If you didn’t know it, Omarosa is out as “Black outreach” in the Trump White House.
Omarosa Manigault Newman, who achieved a measure of fame playing the villain on Donald Trump’s “The Apprentice,” cemented a relationship with President Trump that led to a White House appointment. It was a case of the blind leading the blind.
Omarosa knew little of the culture and leadership in the black community, and Trump knew less. There was no job description or accountability for Manigault Newman. Much like President Trump, Omarosa was despised among African-Americans.
Manigault Newman served as the director of communications for the White House Office of Public Liaison. But people close to the administration, such as black White House correspondent April Ryan, said Manigault Newman neglected to find enough attendees for a Black History Month event early in the administration, for instance.
“There was nothing on substance that she would add,” Rep.

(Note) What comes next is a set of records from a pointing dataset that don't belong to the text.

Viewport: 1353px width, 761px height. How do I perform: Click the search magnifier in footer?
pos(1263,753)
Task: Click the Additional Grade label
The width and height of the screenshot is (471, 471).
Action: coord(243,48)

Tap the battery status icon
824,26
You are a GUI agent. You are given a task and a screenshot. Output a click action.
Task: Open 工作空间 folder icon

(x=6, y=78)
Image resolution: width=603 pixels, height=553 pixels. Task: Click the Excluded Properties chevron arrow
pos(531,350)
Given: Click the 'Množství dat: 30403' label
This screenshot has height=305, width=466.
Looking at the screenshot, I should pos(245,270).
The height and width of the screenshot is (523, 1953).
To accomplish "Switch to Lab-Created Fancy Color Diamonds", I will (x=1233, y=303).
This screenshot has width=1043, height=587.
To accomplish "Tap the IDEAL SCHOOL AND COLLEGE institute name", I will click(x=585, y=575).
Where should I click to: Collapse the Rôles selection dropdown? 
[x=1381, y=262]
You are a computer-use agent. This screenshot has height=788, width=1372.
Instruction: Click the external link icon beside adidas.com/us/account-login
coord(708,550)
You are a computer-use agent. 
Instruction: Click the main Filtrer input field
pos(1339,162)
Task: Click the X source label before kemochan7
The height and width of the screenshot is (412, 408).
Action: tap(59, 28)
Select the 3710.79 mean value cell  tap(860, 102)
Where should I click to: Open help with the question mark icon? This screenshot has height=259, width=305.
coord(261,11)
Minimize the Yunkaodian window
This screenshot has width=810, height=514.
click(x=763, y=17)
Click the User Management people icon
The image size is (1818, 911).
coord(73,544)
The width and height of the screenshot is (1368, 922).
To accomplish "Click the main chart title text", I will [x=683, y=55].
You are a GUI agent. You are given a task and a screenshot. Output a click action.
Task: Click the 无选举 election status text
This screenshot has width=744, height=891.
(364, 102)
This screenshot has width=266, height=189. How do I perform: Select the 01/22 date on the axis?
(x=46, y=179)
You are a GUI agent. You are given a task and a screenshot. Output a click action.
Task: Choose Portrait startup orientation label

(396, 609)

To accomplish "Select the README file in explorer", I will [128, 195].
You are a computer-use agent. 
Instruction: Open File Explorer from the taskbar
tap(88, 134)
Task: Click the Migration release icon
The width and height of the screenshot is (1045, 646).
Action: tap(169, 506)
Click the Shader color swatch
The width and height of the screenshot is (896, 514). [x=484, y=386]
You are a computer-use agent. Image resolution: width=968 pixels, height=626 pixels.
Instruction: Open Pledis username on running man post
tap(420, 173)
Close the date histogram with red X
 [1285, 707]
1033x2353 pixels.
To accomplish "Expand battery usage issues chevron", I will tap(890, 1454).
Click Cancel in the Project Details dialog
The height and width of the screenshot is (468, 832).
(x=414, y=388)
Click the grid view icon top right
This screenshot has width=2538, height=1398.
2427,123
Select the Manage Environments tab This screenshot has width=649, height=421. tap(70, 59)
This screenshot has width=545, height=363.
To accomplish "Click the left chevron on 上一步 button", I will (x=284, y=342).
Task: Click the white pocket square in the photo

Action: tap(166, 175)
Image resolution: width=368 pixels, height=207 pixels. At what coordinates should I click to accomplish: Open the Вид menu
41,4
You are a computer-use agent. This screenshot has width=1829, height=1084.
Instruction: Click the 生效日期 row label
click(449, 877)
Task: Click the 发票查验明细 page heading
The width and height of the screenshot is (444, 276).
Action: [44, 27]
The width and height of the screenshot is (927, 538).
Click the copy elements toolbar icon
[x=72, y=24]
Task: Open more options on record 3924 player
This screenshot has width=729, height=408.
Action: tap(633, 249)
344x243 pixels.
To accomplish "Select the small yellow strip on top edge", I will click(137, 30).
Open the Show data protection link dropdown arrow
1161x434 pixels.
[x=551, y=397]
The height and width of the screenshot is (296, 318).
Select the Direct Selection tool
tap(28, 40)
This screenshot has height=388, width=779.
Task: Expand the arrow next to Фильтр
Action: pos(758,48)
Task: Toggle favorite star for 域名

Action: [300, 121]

Gregory Meeks, D-N.Y., a member of the Congressional Black Caucus, told ABC News. “There was nothing she could deliver other than photo ops. Clearly no one really knew what she was doing in the first place,”
To put lipstick on this “piggy” situation, White House press secretary Sarah Huckabee Sanders said in a statement that Manigault Newman “resigned to pursue other opportunities.”
“Her departure will be effective Jan. 20, 2018. We wish her the best in future endeavors and are grateful for her service,” the statement read.
So who — or what — next? In order to remain relevant to mainstream-minded Americans, Omarosa will likely release exposes about “being Black in the White House.” But the position can be very relevant in getting blacks and their interests and issues into Cabinet and agency focuses and discussions.
The Office of Public Liaison is an entity within the Executive Office of the President. The White House Office is headed by the White House Chief of Staff. The staff of the various offices is based in the West Wing and East Wing of the White House the Eisenhower Executive Office Building, and the New Executive Office Building.
People such as Paris Dennard and Angela Sailor have been there and done that there. Both often appear as conservative commentators in newsreels and discussion rounds at CNN and NPR. Dennard worked for the White House in 2008 as Director of Black Outreach for President George W. Bush.
Some other people who would really make a difference in the role are Alvin Williams and Thomas W. Dortch Jr.
Williams is president and CEO of Black America’s Political Action Committee (BAMPAC), a Washington-based group that supports conservative policies and African-American candidates. Dortch is chairman emeritus of 100 Black Men of America, Inc., and president and CEO of TWD, Inc. He also formerly worked with U.S. Sen. Sam Nunn.
The future appointee should be more qualified than was Omarosa. The appointee should be a Republican that has cachet among African-Americans. Actually, under Trump, unemployment is at its lowest in decades, but Omarosa never made that point to Blacks. The appointee should be a Republican articulate enough in party philosophy to support the administration and its policies and legislation.